Linux server not allowing more than 2048 concurrent connections
I tried to do load test on MQTT from my MACOS, and was able to successfully achieve more than 12k connections till my bandwidth got exhausted.
I tried to do the same test on GCP machine and it gave me connection timed out exception once the opened ports reached 2048, and 2048 connections with MQTT broker.
When connecting, my ConnectionTimeout is 100s (waiting for conack) and KeepAlive = 300s (once connection is established)
This issue is happening regardless of load test software i.e. mzbench, jmeter and emqtt-bench. So, I think this issue is related to the linux server.
I am not looking to achieve 1 Million open connections, but looking for atleast 30K open connections.
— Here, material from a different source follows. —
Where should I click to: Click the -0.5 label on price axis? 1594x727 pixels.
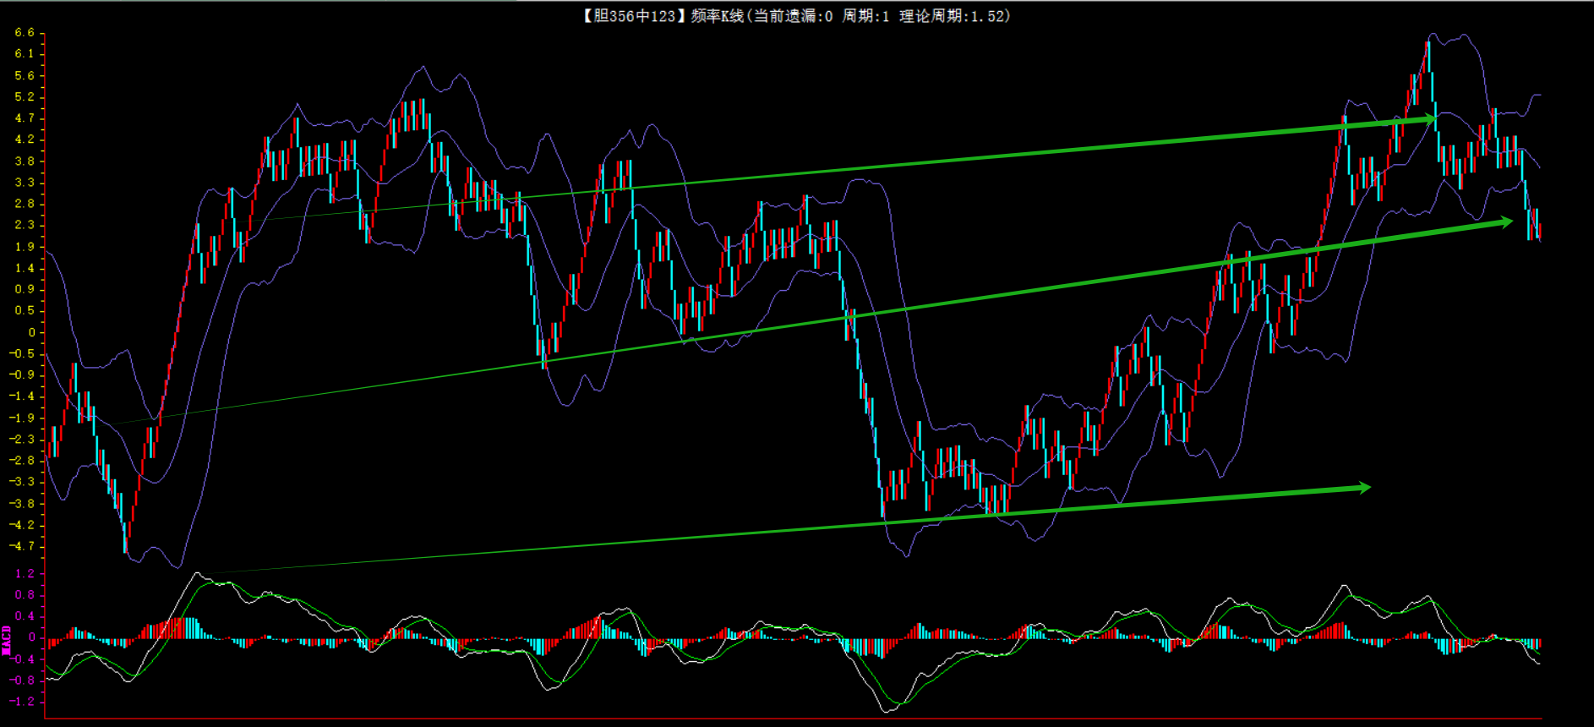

Have already tried to change ulimit and these are my ulimit configurations
core file size (blocks, -c) 0
data seg size (kbytes, -d) unlimited
scheduling priority (-e) 0
file size (blocks, -f) unlimited
pending signals (-i) 63887
max locked memory (kbytes, -l) 64
max memory size (kbytes, -m) unlimited
open files (-n) 102400
pipe size (512 bytes, -p) 8
POSIX message queues (bytes, -q) 819200
real-time priority (-r) 0
stack size (kbytes, -s) 8192
cpu time (seconds, -t) unlimited
max user processes (-u) 200000
virtual memory (kbytes, -v) unlimited
file locks (-x) unlimited
cat on proc also gives max file open as 102400
also these are values set in my sysctl
fs.file-max = 200000
net.core.rmem_max = 16777216
net.core.wmem_max = 16777216
net.ipv4.tcp_rmem = 4096 87380 16777216
net.ipv4.tcp_wmem = 4096 65536 16777216
net.ipv4.tcp_syncookies = 1
net.ipv4.tcp_mem = 50576 64768 98152
net.core.netdev_max_backlog = 2500
Edit: Added machine details and test pattern
Machine type: n2-highcpu-16 (16 vCPUs, 16 GB memory)
Result of lscpu
Architecture: x86_64
CPU op-mode(s): 32-bit, 64-bit
Byte Order: Little Endian
CPU(s): 16
On-line CPU(s) list: 0-15
Thread(s) per core: 2
Core(s) per socket: 8
Socket(s): 1
NUMA node(s): 1
Vendor ID: GenuineIntel
CPU family: 6
Model: 85
Model name: Intel(R) Xeon(R) CPU
Stepping: 7
CPU MHz: 2800.200
BogoMIPS: 5600.40
Hypervisor vendor: KVM
Virtualization type: full
L1d cache: 32K
L1i cache: 32K
L2 cache: 1024K
L3 cache: 33792K
NUMA node0 CPU(s): 0-15
Flags: fpu vme de pse tsc msr pae mce cx8 apic sep mtrr pge mca cmov pat pse36 clflush mmx fxsr sse sse2 ss ht syscall nx pdpe1gb rdtscp lm constant_tsc rep_good nopl xtopology nonstop_tsc cpuid tsc_known_freq pni pclmulqdq ssse3 fma cx16 pcid sse4_1 sse4_2 x2apic movbe popcnt aes xsave avx f16c rdrand hypervisor lahf_lm abm 3dnowprefetch invpcid_single ssbd ibrs ibpb stibp ibrs_enhanced fsgsbase tsc_adjust bmi1 hle avx2 smep bmi2 erms invpcid rtm mpx avx512f avx512dq rdseed adx smap clflushopt clwb avx512cd avx512bw avx512vl xsaveopt xsavec xgetbv1 xsaves arat avx512_vnni md_clear arch_capabilities
Test pattern: Opening 200 connections per second and waiting for conack at a constant rate.
I was able to solve this problem, thanks to the comments above.
I was hitting public LoadBalancer IP from my test VM. However, GCP has limit of max 2048 connections from a VM to public IP. Once I changed this to private IP, I was able to achieve close to 65k connections.